START Page excerpt

Reminder – Corbyn government an extremely bad idea
On Saturday I undertook what is usually one of the most distressing and confusing of tasks attempted by men over the age of 40, that is “shopping for holiday clothes.”
Against all expectations, it went relatively well to the extent that there were, at least, no disastrous purchases.
No hats were bought. Why do some men think that the summer trip renders a hat – those white/cream strawish hats – acceptable or even compulsory? Women can get away with a summer holiday hat. Men can’t. And don’t – if you are a man and own such a thing – say that it is a question of protection from the sun. Nonsense. You see many of those hats worn on the concourse at St Pancras station, indoors.
The male wearer of a holiday hat is sending a social signal. The hat, worn at a rakish angle, says: look here, I am an Englishman well used to international travel; I have literary tastes; I have a cream cotton jacket; we’ll probably look in on the arts festival in Avignon; I’ve still got a dash of panache; here, look at my holiday hat.
And so what? Go for it. The consumer society offers us these choices and we make them and enjoy doing so. Viva capitalism. The wearer of the hat can point to the fetching trainers I bought in a bewildered state at Niketown on Regent Street on Saturday and say with justification “no-one aged between 30 and 70” should be wearing trainers outside of a gym. Fair enough. But it is a free country, for now. Ignore me. You wear your hat, holiday hat man.
I must admit though that when it came to buying t-shirts my faith in capitalism almost broke down. “Those polo shirts are non-sale, sir, and £95,” said the man at an exclusive store on Jermyn Street. I left in a hurry, and mercifully found an alternative two doors down selling nicer versions at a quarter of the price. Again, the wonder of markets and choice in action.

END Page excerpt
START Provided material

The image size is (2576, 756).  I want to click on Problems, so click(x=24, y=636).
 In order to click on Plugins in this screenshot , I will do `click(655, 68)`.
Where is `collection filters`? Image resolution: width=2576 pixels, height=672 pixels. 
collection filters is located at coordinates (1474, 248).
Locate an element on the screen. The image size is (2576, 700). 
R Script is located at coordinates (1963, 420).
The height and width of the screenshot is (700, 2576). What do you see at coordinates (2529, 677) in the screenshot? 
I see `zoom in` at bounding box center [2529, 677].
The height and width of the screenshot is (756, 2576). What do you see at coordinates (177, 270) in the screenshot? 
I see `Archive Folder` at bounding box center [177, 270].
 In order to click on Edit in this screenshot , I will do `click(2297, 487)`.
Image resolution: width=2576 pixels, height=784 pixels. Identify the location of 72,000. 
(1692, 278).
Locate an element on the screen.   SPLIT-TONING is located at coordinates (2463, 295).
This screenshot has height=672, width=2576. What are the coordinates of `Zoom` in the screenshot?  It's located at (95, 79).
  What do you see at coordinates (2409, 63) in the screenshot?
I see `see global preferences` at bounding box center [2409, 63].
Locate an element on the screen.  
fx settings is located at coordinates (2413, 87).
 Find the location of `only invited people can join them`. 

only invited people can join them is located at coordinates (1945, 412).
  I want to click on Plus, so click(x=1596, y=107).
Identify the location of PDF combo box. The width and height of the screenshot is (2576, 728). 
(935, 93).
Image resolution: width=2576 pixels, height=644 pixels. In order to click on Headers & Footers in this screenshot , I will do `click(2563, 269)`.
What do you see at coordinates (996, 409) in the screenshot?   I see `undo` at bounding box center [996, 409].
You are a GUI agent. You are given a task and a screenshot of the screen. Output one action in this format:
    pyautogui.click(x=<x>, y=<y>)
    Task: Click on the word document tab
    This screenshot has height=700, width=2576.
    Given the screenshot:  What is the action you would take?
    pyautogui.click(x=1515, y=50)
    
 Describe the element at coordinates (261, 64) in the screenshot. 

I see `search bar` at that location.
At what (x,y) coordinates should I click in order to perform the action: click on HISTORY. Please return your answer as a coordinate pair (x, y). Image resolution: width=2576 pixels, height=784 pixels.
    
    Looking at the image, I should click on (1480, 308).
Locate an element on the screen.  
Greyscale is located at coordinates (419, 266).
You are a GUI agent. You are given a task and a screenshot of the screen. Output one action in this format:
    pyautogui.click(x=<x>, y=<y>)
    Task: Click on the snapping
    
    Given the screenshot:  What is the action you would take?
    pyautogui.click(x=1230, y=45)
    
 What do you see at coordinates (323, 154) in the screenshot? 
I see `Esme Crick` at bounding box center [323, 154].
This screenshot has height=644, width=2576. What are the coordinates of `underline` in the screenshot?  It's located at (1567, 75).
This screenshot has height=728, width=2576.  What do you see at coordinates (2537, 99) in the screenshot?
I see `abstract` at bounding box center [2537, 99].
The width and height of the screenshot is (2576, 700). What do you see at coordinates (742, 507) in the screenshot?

END Provided material

In one to three sentences, explain why the column on holiday shopping rejects the claim that men wear holiday hats for protection from the sun. Rely only on the column about holiday shopping and ignore the rows.

The writer calls the sun-protection claim nonsense because many of those hats are seen on the concourse at St Pancras station, indoors. On the writer's account, the hat instead sends a social signal about its wearer.